- Dataset records
—————

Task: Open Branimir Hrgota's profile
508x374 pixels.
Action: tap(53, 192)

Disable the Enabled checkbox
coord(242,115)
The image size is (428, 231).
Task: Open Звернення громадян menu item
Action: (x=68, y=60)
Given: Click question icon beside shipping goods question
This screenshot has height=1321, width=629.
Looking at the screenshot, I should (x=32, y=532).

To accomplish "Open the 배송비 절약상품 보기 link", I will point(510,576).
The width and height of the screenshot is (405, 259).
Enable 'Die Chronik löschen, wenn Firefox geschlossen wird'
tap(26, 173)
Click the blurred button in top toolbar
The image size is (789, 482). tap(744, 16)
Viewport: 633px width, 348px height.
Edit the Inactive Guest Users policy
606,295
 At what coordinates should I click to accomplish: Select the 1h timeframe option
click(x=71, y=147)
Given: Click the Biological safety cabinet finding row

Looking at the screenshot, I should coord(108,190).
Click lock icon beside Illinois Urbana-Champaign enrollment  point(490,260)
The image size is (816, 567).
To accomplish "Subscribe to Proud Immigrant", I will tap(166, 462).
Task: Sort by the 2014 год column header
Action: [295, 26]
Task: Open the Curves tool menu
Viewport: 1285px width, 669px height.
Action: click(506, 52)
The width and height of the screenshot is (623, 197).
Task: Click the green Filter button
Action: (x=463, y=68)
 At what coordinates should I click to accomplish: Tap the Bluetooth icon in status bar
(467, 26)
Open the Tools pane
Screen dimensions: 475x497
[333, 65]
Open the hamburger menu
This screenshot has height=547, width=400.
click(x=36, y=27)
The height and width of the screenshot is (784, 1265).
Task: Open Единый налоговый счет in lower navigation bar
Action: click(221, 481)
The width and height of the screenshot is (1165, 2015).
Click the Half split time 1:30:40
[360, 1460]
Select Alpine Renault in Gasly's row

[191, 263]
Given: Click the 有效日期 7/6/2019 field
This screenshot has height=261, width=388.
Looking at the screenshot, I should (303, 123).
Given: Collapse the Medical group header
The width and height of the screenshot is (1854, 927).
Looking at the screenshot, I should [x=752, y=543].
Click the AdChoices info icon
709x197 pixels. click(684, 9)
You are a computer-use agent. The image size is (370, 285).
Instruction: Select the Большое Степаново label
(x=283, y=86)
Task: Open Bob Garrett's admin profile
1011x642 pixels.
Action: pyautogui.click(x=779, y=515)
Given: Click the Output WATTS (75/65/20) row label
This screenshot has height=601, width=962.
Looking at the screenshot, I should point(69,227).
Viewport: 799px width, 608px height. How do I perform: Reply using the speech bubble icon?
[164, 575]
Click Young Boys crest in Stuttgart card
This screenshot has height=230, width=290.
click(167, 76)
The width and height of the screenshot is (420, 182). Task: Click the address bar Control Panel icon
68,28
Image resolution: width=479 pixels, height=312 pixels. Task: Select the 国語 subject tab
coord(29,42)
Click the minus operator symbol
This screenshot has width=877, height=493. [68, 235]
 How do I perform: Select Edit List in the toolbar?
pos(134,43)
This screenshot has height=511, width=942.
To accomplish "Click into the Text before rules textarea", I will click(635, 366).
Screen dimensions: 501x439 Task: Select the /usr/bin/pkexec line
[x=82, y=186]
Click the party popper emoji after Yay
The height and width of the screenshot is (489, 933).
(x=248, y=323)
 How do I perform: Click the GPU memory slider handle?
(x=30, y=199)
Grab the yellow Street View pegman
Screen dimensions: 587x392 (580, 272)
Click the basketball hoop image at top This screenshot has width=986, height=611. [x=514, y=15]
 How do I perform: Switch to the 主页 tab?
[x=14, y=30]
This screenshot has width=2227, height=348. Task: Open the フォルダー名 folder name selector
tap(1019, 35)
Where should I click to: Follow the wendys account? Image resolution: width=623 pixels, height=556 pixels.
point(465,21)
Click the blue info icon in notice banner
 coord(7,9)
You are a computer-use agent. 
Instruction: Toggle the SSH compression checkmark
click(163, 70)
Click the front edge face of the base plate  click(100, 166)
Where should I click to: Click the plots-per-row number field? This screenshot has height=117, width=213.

—————

- What is expected
In the records above, some lines hold the word "field"; copy each such line.

- Task result
Given: Click the 有效日期 7/6/2019 field
Where should I click to: Click the plots-per-row number field? This screenshot has height=117, width=213.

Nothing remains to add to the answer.